*** Opening of Source information ***

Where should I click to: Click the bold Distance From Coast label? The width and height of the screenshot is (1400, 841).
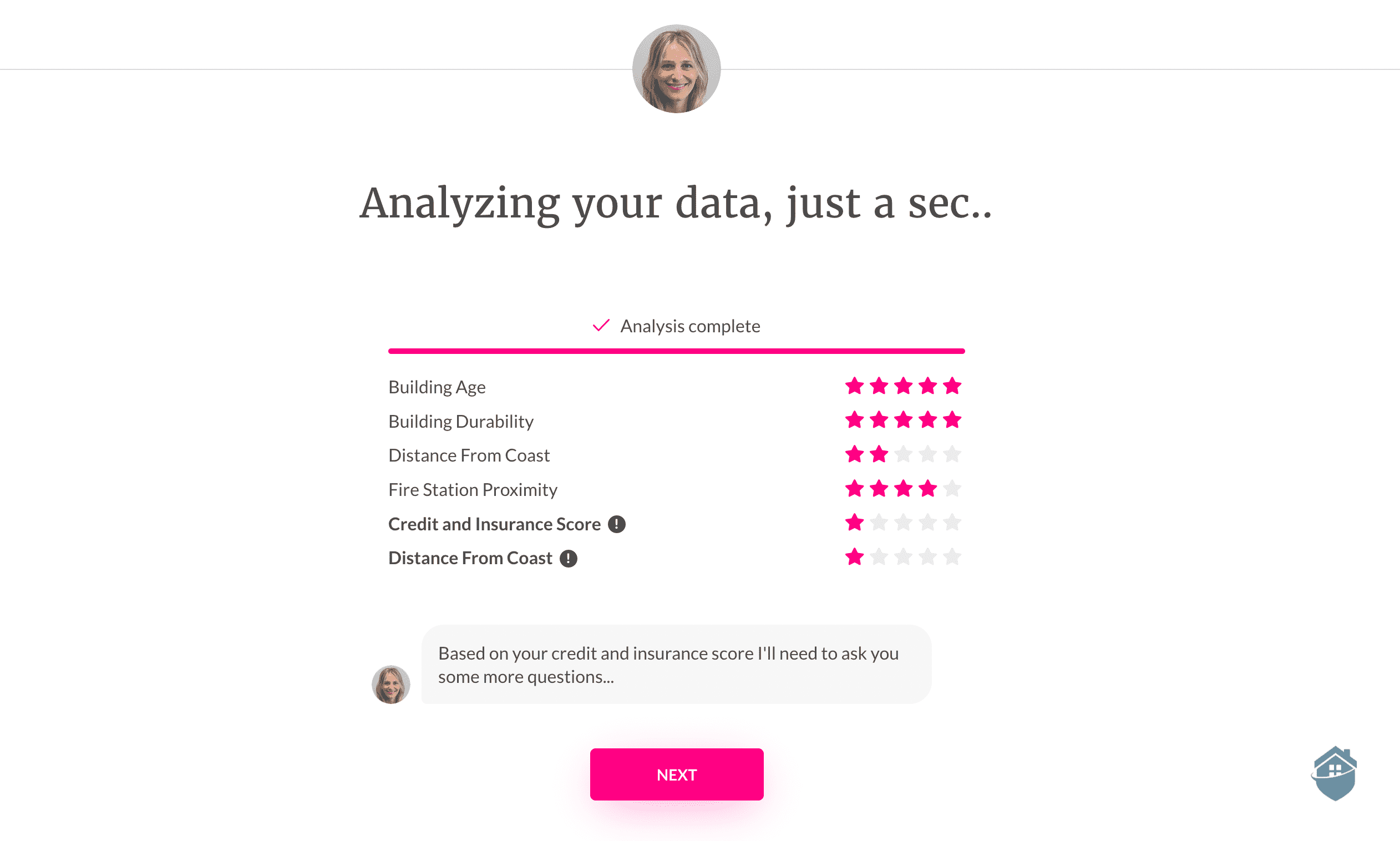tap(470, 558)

*** Close of Source information ***
*** Opening of Source information ***

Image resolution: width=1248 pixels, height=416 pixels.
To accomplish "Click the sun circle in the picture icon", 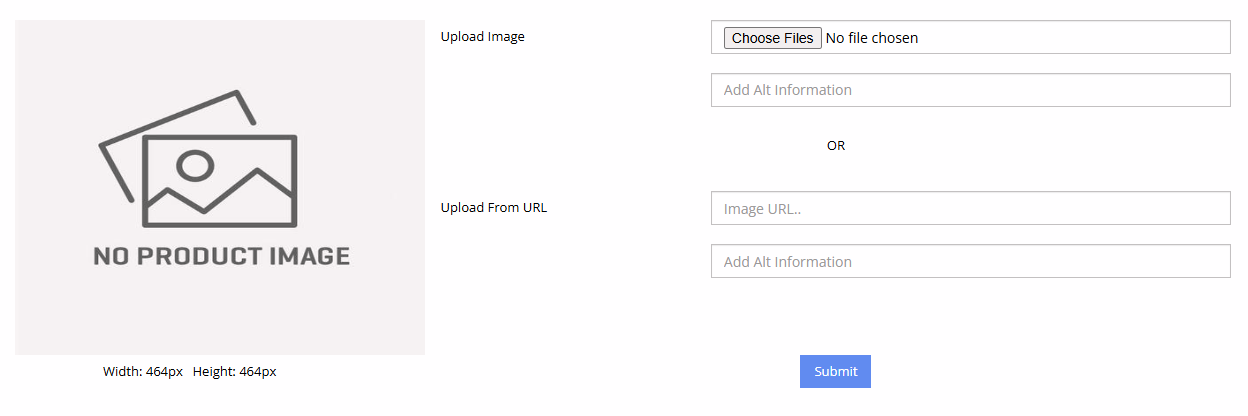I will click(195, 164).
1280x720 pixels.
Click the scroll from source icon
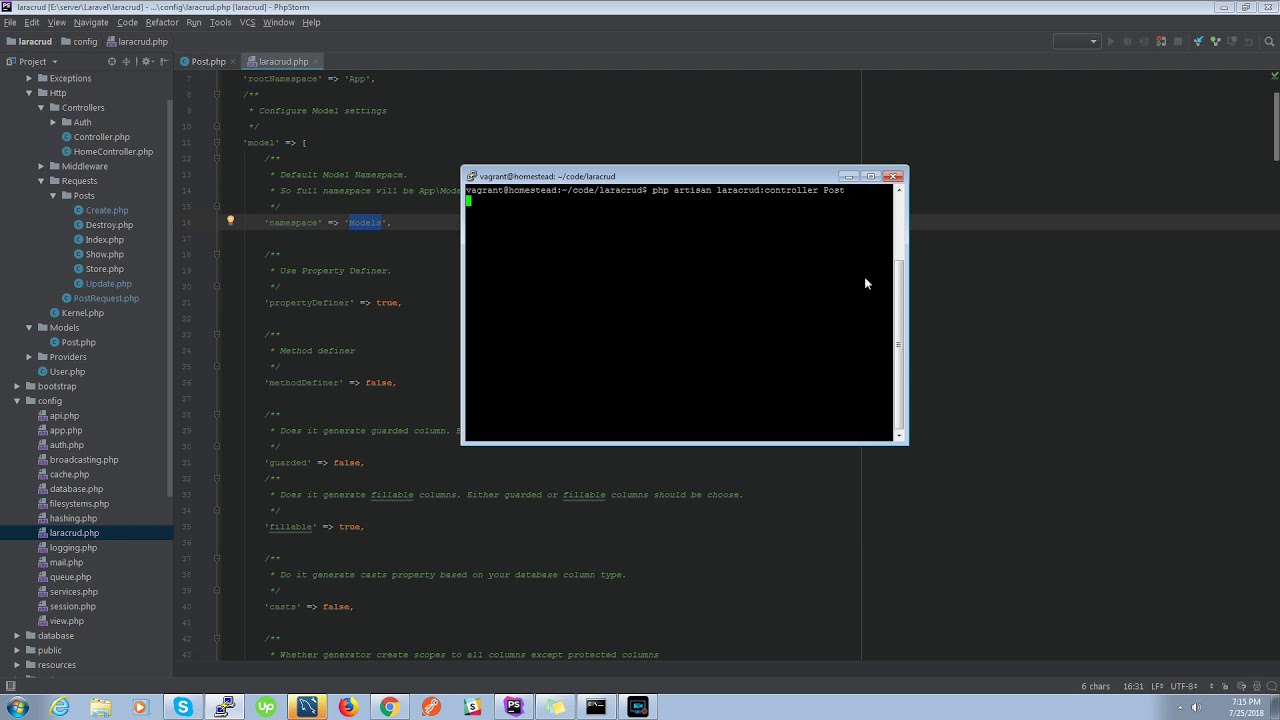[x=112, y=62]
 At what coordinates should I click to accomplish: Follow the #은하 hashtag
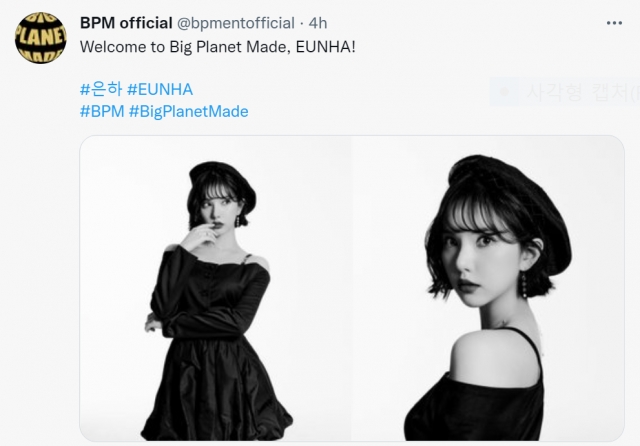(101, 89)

*** Close of Source information ***

What you need to do: How many lines of the records contain the word "pixels"? Reply with the number and nothing else.

Output below: 2